At the Aug. 31 hearing, Gem County prosecutor Erick Thomson called five witnesses to testify about the April 2021 events that led to Smith’s arrest.

Mattea Smith, a teacher at a preschool in Emmett, told the court that she had seen Taryn Summers and two other children in the Lexus about 1 p.m. on April 12, when Connie Smith drove to the preschool to pick up a different child in her custody.

Mattea Smith said she heard Connie Smith tell the other child to be “very quiet,” because Taryn was asleep in the back seat.

“Taryn had her head tipped back in the seat like she was a sleeping kid,” Mattea Smith said.

McIntosh testified in court that he responded to the report of a runaway at Connie Smith’s property in Emmett on April 12. He said that she told him that she had entered Taryn’s room about 4 p.m. that day to offer her snacks before leaving to offer food to the other children in her home.

In his testimony, McIntosh said that Smith had told him she had custody of Taryn, and had “adopted her, or something like that.” In a probable cause affidavit, signed by McIntosh and obtained in April by the Statesman, Smith is identified as the grandmother of “TS,” who was found inside the Lexus.

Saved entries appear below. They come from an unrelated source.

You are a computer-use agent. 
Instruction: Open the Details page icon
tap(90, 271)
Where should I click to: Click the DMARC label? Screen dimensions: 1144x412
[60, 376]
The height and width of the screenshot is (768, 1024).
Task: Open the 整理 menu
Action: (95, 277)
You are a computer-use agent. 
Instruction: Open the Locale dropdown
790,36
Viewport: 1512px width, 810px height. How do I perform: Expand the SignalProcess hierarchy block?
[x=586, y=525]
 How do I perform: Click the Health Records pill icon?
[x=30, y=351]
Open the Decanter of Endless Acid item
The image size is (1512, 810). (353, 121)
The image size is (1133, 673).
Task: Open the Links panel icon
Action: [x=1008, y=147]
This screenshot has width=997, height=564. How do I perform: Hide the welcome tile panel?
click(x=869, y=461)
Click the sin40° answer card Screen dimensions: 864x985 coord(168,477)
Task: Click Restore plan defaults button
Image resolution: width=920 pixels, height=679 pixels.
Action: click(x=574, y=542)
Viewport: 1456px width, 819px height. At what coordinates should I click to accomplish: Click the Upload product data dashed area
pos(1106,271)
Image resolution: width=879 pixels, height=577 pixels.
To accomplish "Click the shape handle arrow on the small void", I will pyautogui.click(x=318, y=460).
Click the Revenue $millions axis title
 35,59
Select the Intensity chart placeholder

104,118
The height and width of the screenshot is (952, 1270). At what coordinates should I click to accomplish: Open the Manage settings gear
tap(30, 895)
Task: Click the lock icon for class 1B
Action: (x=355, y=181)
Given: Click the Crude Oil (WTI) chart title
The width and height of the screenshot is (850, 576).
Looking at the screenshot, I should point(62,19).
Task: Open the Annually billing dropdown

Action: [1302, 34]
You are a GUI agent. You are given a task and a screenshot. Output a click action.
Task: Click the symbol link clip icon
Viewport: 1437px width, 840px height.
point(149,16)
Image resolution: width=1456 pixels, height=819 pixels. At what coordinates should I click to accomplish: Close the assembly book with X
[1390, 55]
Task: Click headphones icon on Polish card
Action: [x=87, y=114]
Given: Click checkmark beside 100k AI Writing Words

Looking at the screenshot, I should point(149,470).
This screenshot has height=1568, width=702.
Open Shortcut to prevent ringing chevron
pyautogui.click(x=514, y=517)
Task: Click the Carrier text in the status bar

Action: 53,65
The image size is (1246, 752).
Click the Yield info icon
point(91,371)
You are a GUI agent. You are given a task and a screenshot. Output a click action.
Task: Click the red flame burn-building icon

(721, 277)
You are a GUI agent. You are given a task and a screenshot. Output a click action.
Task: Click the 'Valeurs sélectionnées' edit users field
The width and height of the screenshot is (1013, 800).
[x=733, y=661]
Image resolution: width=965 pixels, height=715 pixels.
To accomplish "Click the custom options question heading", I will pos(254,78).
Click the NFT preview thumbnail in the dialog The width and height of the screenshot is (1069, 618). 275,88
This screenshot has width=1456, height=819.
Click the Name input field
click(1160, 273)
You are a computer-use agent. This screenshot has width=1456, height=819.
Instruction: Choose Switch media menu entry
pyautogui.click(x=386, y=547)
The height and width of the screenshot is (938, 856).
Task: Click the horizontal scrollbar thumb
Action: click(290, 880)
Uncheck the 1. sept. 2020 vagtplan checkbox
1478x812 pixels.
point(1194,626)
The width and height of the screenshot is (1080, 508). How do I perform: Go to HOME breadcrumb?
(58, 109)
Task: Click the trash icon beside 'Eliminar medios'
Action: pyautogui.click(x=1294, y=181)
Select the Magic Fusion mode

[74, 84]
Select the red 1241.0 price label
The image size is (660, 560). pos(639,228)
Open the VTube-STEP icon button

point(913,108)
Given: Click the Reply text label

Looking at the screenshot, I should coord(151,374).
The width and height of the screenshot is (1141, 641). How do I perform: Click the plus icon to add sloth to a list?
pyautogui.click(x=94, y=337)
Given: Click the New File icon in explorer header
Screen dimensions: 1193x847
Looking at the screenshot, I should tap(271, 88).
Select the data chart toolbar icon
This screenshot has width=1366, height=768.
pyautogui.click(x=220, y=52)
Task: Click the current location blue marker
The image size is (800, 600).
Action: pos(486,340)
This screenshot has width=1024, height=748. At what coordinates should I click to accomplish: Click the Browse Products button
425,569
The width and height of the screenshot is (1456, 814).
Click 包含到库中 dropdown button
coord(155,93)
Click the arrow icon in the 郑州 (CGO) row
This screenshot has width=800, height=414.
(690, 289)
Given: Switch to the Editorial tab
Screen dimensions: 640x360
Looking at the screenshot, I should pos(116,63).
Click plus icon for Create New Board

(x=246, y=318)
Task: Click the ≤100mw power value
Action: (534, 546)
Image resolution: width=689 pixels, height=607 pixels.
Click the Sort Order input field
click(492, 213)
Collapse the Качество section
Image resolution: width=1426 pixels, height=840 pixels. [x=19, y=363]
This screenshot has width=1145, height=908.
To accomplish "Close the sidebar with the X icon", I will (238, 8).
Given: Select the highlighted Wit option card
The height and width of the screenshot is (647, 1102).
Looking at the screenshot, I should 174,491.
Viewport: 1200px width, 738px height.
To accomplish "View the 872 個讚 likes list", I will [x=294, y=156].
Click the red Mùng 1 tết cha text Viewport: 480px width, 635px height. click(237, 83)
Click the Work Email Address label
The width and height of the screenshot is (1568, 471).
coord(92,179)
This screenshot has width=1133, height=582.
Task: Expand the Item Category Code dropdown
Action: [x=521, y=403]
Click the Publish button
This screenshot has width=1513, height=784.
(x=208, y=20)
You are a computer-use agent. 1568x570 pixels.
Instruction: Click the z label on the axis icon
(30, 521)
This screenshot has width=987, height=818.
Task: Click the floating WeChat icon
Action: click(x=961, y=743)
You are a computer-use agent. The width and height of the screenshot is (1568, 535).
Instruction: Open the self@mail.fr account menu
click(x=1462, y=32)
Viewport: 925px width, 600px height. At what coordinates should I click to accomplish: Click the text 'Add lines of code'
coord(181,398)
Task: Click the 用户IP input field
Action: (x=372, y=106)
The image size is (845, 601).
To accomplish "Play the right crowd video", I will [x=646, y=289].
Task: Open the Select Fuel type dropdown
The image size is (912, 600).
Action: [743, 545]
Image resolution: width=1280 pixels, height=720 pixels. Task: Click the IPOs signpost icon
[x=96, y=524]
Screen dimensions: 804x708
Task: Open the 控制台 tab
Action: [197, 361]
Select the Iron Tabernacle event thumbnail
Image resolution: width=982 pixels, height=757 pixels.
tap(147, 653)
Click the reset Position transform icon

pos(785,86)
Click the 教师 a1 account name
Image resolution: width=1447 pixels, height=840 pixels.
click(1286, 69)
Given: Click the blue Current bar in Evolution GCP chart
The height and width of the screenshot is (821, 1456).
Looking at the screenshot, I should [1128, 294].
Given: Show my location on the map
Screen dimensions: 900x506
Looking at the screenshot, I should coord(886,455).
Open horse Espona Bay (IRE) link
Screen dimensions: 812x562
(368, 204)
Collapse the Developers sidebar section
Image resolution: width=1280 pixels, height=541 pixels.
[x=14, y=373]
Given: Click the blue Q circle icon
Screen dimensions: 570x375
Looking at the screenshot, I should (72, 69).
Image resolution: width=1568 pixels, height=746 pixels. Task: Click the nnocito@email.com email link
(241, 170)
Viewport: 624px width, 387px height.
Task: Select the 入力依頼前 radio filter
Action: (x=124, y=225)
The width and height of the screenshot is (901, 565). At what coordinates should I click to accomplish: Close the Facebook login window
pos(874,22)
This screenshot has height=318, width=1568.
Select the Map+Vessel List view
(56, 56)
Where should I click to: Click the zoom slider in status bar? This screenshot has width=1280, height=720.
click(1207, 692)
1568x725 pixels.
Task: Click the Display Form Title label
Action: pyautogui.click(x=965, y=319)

Smith told McIntosh she returned to Taryn’s room around 5 p.m. and found her absent. The girl was reported as a runaway around 7 p.m., McIntosh said.

During his testimony, McIntosh added that Connie Smith told him Taryn Summers had, at some point, defecated on the carpet in her room. Unable to clean it up, Smith said she had cut out the carpeting and burned it in her backyard, he said. She also said she could not find the keys to the Lexus, which was parked out front.

After extensive search efforts in the neighborhood to locate Taryn over multiple days, on April 15 a patrol sergeant with the state police located an assortment of keys that were on top of a cabinet next to the kitchen sink in Smith’s home, according to his testimony. One of the keys opened the Lexus.

After searching the trunk, a different state officer, Det. Sgt. Jason Horst, unlocked the doors and noticed a reflective material through the window of the back seat, he said in his testimony. He opened a back door and discovered a black trash bag.

“I kind of got that feeling of what I’d find when I opened it,” he said in court. Inside, he saw the body of a young girl.

“I immediately thought that it was the body of Taryn Summers,” he added.

The charges Smith faces are punishable by up to 15 years in prison and a fine of $60,000. The cause of Taryn Summers’ death is not publicly known.

Smith will be arraigned in district court before Judge George Southworth on Sept. 13.